Dataset entries
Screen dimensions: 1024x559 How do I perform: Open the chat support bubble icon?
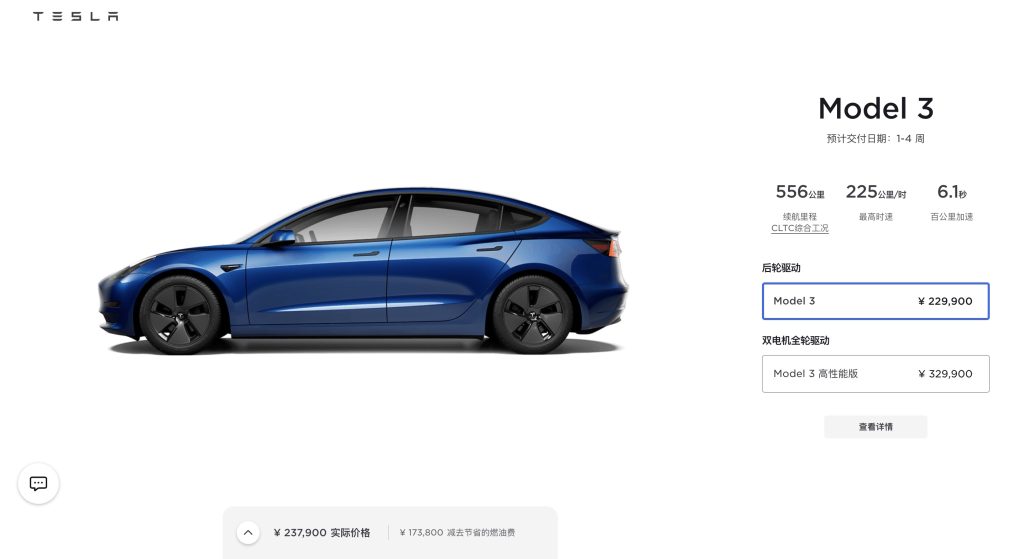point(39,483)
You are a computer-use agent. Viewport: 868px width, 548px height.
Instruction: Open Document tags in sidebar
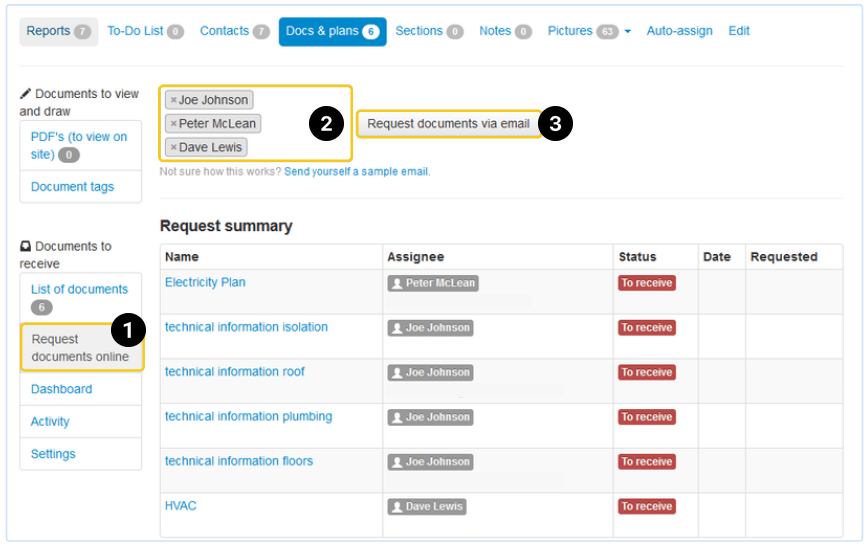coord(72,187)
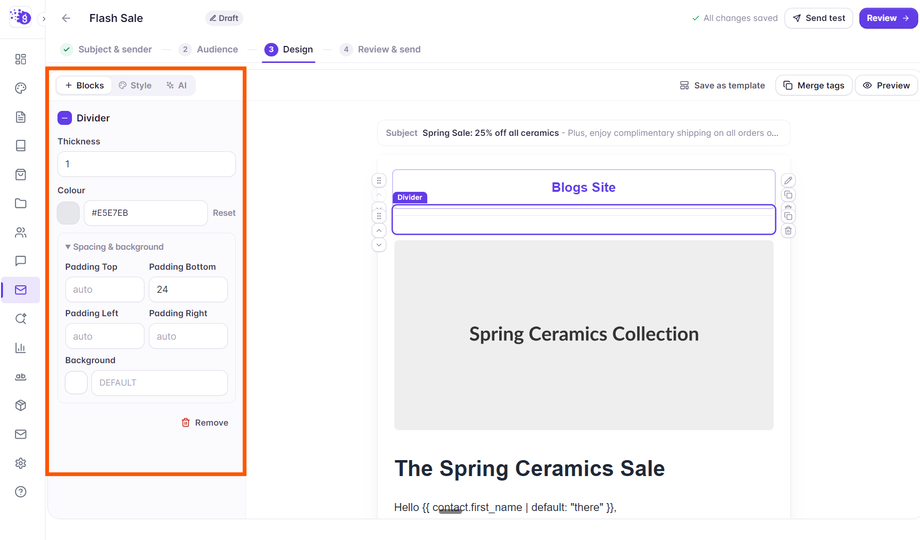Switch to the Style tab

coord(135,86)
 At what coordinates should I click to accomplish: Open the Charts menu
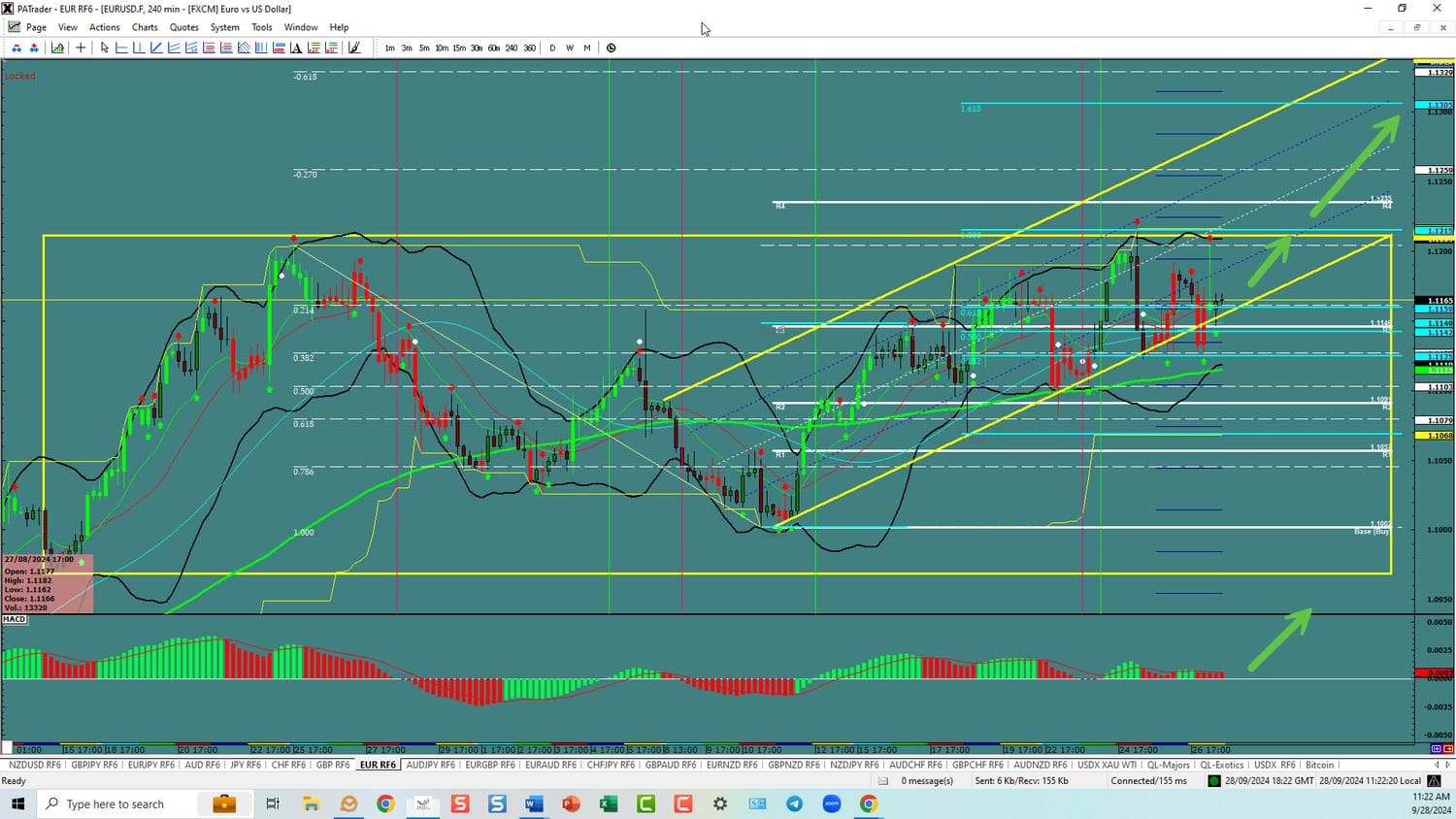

**TASK:** Keeping every word as it is, write out all the data and omit the pictures.

**ANSWER SECTION:**
Screen dimensions: 1024x559 How do I perform: Open the chat support bubble icon?
point(39,483)
You are a computer-use agent. Viewport: 868px width, 548px height.
Instruction: Open Document tags in sidebar
coord(72,187)
Switch to the Style tab

coord(135,86)
 At what coordinates should I click to accomplish: Open the Charts menu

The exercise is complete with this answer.